Pieno mandato al presidente Bonaccini di avviare il negoziato col Governo per richiedere maggiore autonomia legislativa, amministrativa e fiscale per la Regione in ambiti strategici per lo sviluppo del territorio quali lavoro, imprese, territorio e ambiente, salute. L’Aula, dopo un lungo e acceso dibattito, ha approvato, con emendamenti, la risoluzione con gli indirizzi della Giunta che autorizza il presidente della Regione seguire il percorso istituzionale previsto dall’articolo 116 della Costituzione.

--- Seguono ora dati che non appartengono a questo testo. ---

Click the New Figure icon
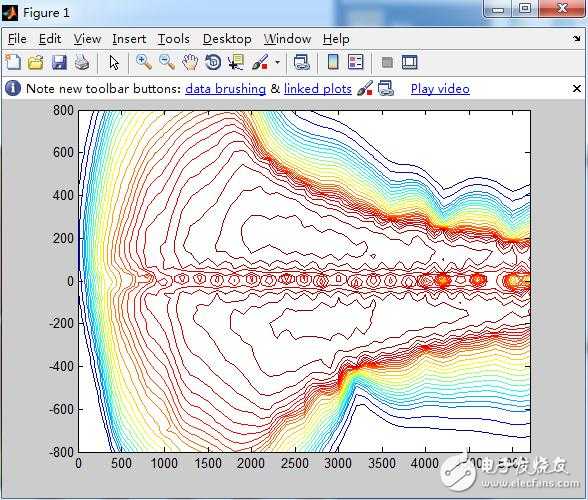Image resolution: width=588 pixels, height=500 pixels. pos(14,62)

Hanno espresso voto favorevole Pd, Si e Misto-Mdp, contrari Ln e Fdi-An, astenute Fi e AltraEr. Il M5s non ha partecipato al voto. Alla risoluzione sono stati presentati dieci emendamenti, approvati: uno sottoscritto da Stefano Caliandro, Paolo Calvano e Luca Sabattini (Pd), tre da Caliandro e Calvano (Pd), cinque da Caliandro e Calvano (Pd) nonché da Silvia Prodi (Misto-Mdp) e Igor Taruffi (Si) e uno da Galeazzo Bignami e Enrico Aimi (Fi), Taruffi (Si), Tommaso Foti (Fdi-An) e Caliandro (Pd). Respinte, infine, le risoluzioni di Ln e M5s.

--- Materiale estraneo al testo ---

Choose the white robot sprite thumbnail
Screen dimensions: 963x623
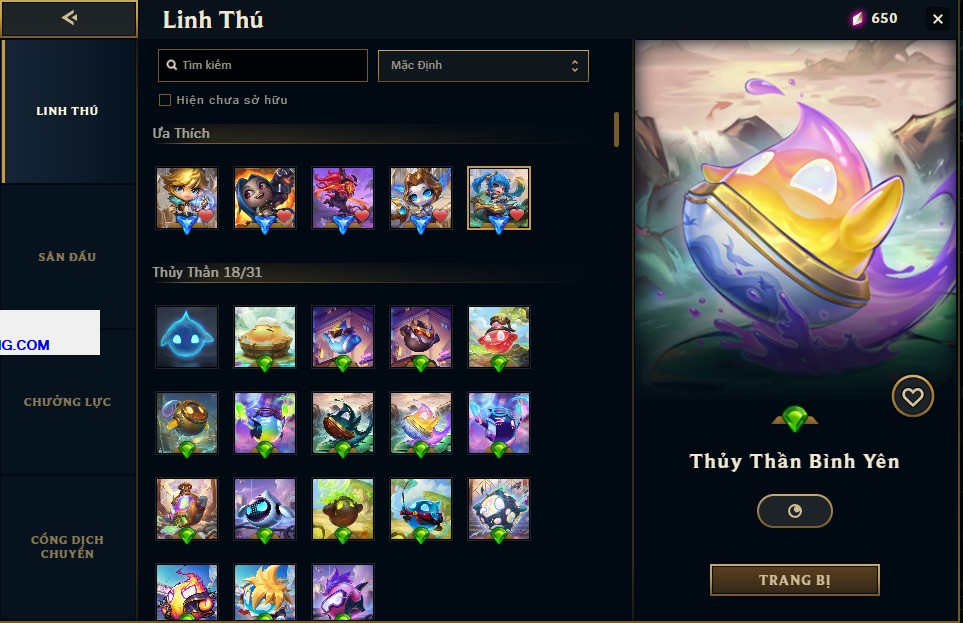(x=265, y=509)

"Nell’ambito di un confronto Governo/Emilia-Romagna che offrirà spazi su temi per noi fondamentali (tutela e sicurezza del lavoro, istruzione tecnica e professionale; internazionalizzazione delle imprese, ricerca scientifica e tecnologica, sostegno all'innovazione; rigenerazione urbana, ambiente e infrastrutture; tutela della salute), sono individuabili le direttrici lungo le quali far crescere ulteriormente una Regione come la nostra, che oggi “viaggia” ai livelli della Baviera, grazie ad un sistema d’impresa che molto ha investito in questi anni e ad una tenuta sociale garantita anche dal protagonismo positivo delle parti sociali", commenta il sindaco di Cesena, Paolo Lucchi.

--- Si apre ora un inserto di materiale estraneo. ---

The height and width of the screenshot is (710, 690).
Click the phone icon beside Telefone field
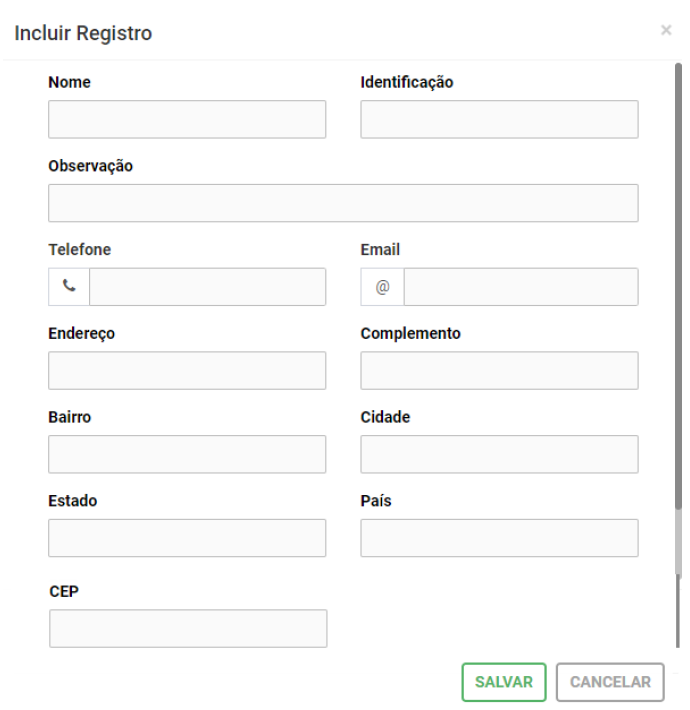[x=69, y=286]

"Ora che il percorso è tracciato, toccherà anche ai territori della nostra Regione far comprendere ai cittadini il senso vero di un passaggio fondamentale anche per le nostre comunità - prosegue il primo cittadino -. E che a noi cesenati, per esempio, consentirà ancor meglio di mettere in campo quella visione strategica nel campo sanitario ed in quello delle infrastrutture viarie, per la quale siamo già in fase avanzata di progettazione. Nel farlo, dovremo però evitare le spinte demagogiche di chi, anche utilizzando malamente i fatti gravissimi accaduti a Barcellona, sta cercando come sempre di proporsi solo sulla base di una inutile spinta negativa che certo non serve ai cittadini".

"Noi dobbiamo essere rispettosi di tutti: dei catalani e degli spagnoli, così come dei nostri concittadini - conclude Lucchi -. E forse, a chi continua a blaterare di una separazione tra Emilia e Romagna (non basata su nessuna effettiva esigenza manifestata dai romagnoli, poichè nasce solo dalle ambizioni di un certo ceto politico), sarebbe bene che qualcuno raccontasse lo scrosciante applauso con il quale 280 imprenditori di Ravenna, Cesena, Rimini, Forlì, durante “Fattore R” svoltosi solo una settimana fa, hanno accolto le parole del Presidente Stefano Bonaccini che definiva la separazione della nostra Regione come una solenne sciocchezza".